(Document excerpt):
# 5D III focus accuracy with fast primes wide open



## BL (Mar 26, 2012)

I've been rocking a 5DC since launch, and have never been happy about having to manually focus on anything outside of the center cross AF point with pretty much any of my fast primes wide open (e.g. 50L, 85L II, 135L). 

The high precision, MF screen helps and is a life saver, but it's become a crutch as I've come rely on that to validate all focussing. That said, the new 5D III does not have user replaceable screens allowing for proper DOF previews for lenses faster than 2.8

For folks shooting primarily fast primes with their 5D III, how are you coping with this? Is the AF capable enough so that focus points on the edges are accurate down to f1.2?

Focus and recompose is not an option for me. The focal plane is in the millimeters at f1.2 for tighter portraits


----------



## drmikeinpdx (Mar 26, 2012)

I would also like to see some responses to this question.

I use a 5D classic and have learned to live with poor autofocus results when using primes wide open. I tried manual focus with two special focus screens including a split prism one and did not get repeatable results.

My main reason for considering an upgrade to the Mark III or perhaps another new Canon full frame camera this year is strictly for better autofocus performance.

Mike


----------



## BL (Mar 27, 2012)

Yeah, I can live with one or the other.

If the AF is crap, at least I can really on focussing with my eyeball MkI, something I had to master in the Canon FD days shooting amateur motorsports with a 300 2.8

But if I can't trust my eyes, I HAVE to believe the outer points will deliver at these extreme apertures.


----------



## @!ex (Mar 27, 2012)

I've been shooting my 50mm 1.2L wide open for the last few days. I did have to do a +6 micro adjustment but so far it has been very good on about 80% of shots and excellent on about 70% or so. I think a lot of the variance has nothing to do with the AF, but rather a very slight movement on my part after the AF locks. If you even swayed a mm it would be noticeable. I've also had a lot of good luck with off center AF points. Here is a shot I took with an off center AF point (then one over his right eye).

http://www.canonrumors.com/forum/index.php/topic,4864.msg96476.html#msg96476


----------



## Stephen Melvin (Mar 27, 2012)

My 24 f/1.4L II and 50 f/1.4 are spot on with every cross point sensor even in extremely low light. The difference from the Mk II is amazing.


----------



## Daniel Flather (Mar 27, 2012)

My 24L mk2, 35L, 85 1.8, and 200/2 are all spot on, my 50 1.2L is performing well too, albeit not quite as well as my other primes, but the 50 1.2L is never perfect. I'm coming from a 50D to add some perspective.

*shooting all wide open of course.


----------



## wickidwombat (Mar 27, 2012)

Daniel Flather said:


> My 24L mk2, 35L, 85 1.8, and 200/2 are all spot on, my 50 1.2L is performing well too, albeit not quite as well as my other primes, but the 50 1.2L is never perfect. I'm coming from a 50D to add some perspective.

(Data segment):
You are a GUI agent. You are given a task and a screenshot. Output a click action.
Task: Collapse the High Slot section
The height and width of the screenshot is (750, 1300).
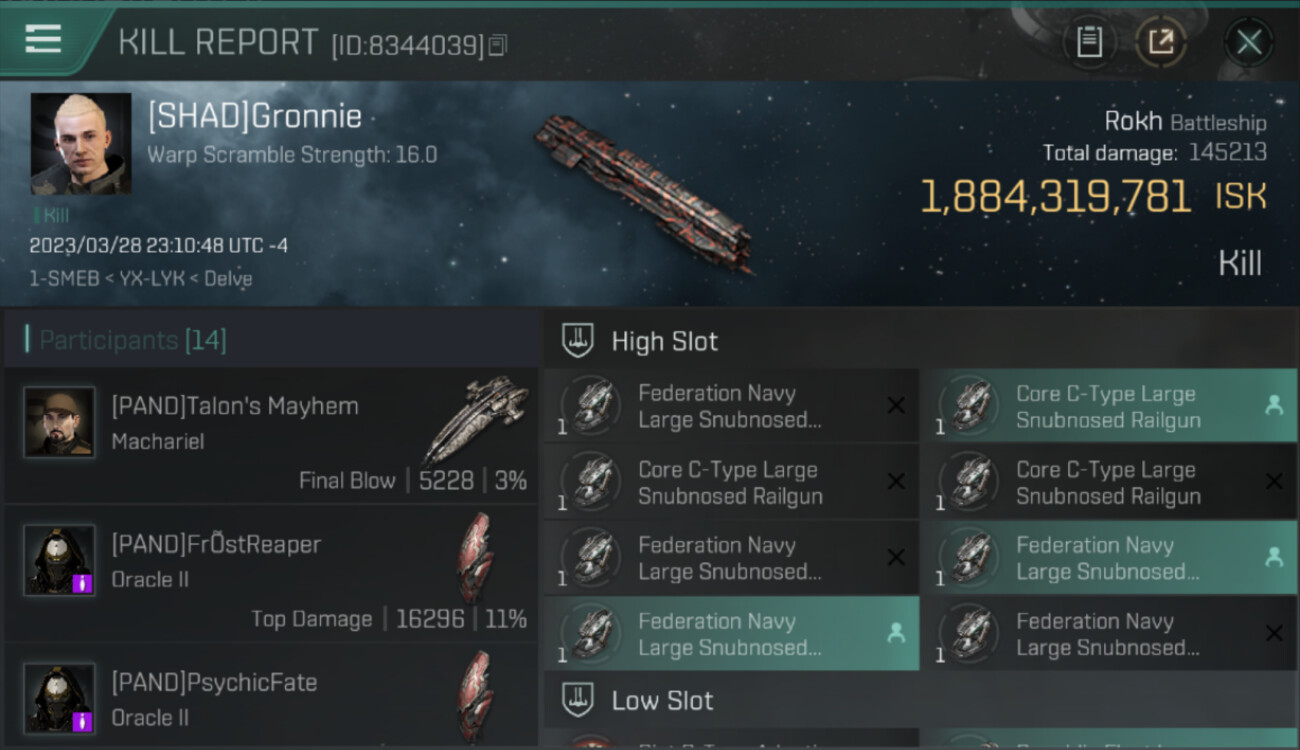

(Task requirements): Write what comes next in the forum thread on 5D III autofocus accuracy with fast primes shot wide open, starting right after the quoted post that ends it.

(Task response):
> 
> *shooting all wide open of course.



any chance of posting some samples? raws if possible too


----------



## Daniel Flather (Mar 27, 2012)

@!ex said:


> http://www.canonrumors.com/forum/index.php/topic,4864.msg96476.html#msg96476



Nice!


----------



## RLPhoto (Mar 27, 2012)

BL said:


> I've been rocking a 5DC since launch, and have never been happy about having to manually focus on anything outside of the center cross AF point with pretty much any of my fast primes wide open (e.g. 50L, 85L II, 135L).
> 
> The high precision, MF screen helps and is a life saver, but it's become a crutch as I've come rely on that to validate all focussing. That said, the new 5D III does not have user replaceable screens allowing for proper DOF previews for lenses faster than 2.8
> 
> ...



I FEEL YOUR PAIN!

My 5Dc with the EG-S Screen is my Bread and Butter Portrait money maker!!! The New 5D3 doesnt have changeable focus screen's! I may just get a 5D2 because of that reason.

I Love my primes and wouldn't change it for just a new body.


----------



## etto72 (Mar 27, 2012)

The mk III gives new life the 50L and 85L!!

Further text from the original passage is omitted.